Week 2: RNAseq

Now that we have performed basic quality control on the FASTQ files, we are going to align them to the mouse reference genome to generate alignments for each of our sequencing reads. We will then perform basic quality control on the alignments using samtools.

Downloading files from public repositories

As we have discussed in lecture, there are many major scientific organizations that create, maintain and/or host innumerable bioinformatics resources. GENCODE, is one such organization, whose primary mission is to provide up-to-date and curated reference genomes and annotations for humans and mice. In the course of your work as a bioinformatician, you should and will have to make good use of the plethora of public resources available to you.

Navigate to the GENCODE website and select the page for Mouse. Look underneath the section entitled “Fasta files” and locate the file with content “Genome sequence, primary assembly (GRCm39)”. This is the most up to date mouse reference genome available.

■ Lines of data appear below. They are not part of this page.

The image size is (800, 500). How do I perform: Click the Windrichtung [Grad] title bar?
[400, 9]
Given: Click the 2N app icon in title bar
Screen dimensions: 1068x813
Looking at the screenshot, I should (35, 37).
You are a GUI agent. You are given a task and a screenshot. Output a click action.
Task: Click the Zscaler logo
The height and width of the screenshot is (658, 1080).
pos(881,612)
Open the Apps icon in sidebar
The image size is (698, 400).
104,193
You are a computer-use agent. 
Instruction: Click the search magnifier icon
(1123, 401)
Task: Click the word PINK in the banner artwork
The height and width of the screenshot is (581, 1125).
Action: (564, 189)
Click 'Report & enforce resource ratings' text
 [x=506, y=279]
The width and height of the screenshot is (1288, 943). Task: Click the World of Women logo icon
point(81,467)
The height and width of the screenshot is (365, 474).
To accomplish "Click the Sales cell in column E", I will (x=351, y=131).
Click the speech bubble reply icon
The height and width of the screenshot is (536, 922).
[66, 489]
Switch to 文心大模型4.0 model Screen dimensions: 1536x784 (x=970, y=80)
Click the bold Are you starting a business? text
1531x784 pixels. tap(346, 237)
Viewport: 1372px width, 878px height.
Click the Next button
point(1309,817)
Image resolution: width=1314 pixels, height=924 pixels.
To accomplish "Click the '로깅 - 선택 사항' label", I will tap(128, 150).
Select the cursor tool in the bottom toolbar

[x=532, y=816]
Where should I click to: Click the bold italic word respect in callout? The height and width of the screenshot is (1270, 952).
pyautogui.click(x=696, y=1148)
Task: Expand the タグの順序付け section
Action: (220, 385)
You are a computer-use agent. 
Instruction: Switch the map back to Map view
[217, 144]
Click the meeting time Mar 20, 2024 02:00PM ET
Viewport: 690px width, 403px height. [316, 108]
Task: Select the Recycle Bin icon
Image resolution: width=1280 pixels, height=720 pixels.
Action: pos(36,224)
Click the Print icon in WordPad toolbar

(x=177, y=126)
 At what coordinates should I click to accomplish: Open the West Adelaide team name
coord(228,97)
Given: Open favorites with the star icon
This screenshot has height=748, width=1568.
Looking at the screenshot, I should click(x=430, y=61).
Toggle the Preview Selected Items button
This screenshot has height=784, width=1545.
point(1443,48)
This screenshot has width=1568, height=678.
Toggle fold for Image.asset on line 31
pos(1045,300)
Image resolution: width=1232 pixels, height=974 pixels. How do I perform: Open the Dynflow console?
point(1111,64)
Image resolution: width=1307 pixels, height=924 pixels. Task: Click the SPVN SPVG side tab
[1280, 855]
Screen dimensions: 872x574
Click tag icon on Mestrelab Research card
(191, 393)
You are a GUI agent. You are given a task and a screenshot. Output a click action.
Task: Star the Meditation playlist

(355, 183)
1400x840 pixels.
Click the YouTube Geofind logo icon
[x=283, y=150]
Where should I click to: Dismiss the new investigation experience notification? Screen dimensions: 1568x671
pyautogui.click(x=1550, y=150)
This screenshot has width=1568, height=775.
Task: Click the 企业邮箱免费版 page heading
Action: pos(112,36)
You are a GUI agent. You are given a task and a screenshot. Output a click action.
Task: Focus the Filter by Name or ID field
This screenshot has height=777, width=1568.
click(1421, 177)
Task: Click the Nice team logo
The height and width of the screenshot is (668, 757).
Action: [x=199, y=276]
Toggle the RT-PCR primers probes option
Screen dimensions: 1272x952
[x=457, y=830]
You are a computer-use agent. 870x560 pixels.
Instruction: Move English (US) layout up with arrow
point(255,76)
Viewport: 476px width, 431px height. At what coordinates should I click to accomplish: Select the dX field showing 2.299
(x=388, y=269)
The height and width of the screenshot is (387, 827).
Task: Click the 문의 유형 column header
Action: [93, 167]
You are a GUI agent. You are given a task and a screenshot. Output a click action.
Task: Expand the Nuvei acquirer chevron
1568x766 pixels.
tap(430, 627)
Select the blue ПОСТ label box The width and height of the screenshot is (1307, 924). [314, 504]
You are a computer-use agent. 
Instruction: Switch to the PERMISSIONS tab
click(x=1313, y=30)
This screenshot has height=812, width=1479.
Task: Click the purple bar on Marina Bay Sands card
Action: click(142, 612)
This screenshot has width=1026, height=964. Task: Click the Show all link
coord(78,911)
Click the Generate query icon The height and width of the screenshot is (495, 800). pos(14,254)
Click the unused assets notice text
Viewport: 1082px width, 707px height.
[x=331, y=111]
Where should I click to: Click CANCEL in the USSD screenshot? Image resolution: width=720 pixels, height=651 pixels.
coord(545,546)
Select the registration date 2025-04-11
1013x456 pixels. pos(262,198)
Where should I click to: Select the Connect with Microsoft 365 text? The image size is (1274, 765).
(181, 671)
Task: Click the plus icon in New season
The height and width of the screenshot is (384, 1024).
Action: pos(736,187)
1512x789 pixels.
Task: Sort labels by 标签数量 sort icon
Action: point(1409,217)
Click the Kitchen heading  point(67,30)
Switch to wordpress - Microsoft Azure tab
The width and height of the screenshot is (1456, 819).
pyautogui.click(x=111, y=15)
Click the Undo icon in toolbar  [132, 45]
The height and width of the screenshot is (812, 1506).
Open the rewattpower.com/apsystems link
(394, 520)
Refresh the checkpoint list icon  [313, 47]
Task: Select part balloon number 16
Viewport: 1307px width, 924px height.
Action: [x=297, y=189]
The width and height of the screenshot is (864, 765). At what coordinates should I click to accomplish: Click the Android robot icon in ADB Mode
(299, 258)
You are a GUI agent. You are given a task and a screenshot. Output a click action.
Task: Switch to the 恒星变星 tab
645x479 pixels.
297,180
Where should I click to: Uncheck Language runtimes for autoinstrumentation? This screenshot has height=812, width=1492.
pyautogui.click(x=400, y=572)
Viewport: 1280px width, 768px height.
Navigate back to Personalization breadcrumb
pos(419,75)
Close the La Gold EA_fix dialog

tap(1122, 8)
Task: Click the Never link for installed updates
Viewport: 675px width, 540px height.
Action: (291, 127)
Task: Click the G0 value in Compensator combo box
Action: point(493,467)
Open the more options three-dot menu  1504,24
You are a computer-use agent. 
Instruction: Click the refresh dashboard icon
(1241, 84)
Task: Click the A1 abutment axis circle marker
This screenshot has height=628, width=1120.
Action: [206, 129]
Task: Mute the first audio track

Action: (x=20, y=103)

Look under the section entitled “GTF / GFF3 files” and locate the file with the description, “It contains the comprehensive gene annotation on the primary assembly (chromosomes and scaffolds) sequence regions”. This file is the matching annotation file for the available mouse reference genome.

  1. Now that you have located both of these files, generate two snakemake rule that download these files - Remember that snakemake rules do not always need an input. Make sure these files are downloaded to the results/ directory. We have provided you a template for what you will need.

  2. Please construct a snakemake rule that decompresses the GTF file and keeps the original compressed file.

Some bioinformatics utilities can handle gzipped files, others cannot. For our workflow, we will need the GTF file to be uncompressed.

Aligning reads to the genome

Before aligning reads to a reference genome, most tools will need to generate a genome index, a set of files which enable fast and efficient searching through a large sequence. This step is computationally intensive and cannot be run on the head node of the SCC. For this first project, we have pre-built an appropriate STAR index for a portion of the m39 reference.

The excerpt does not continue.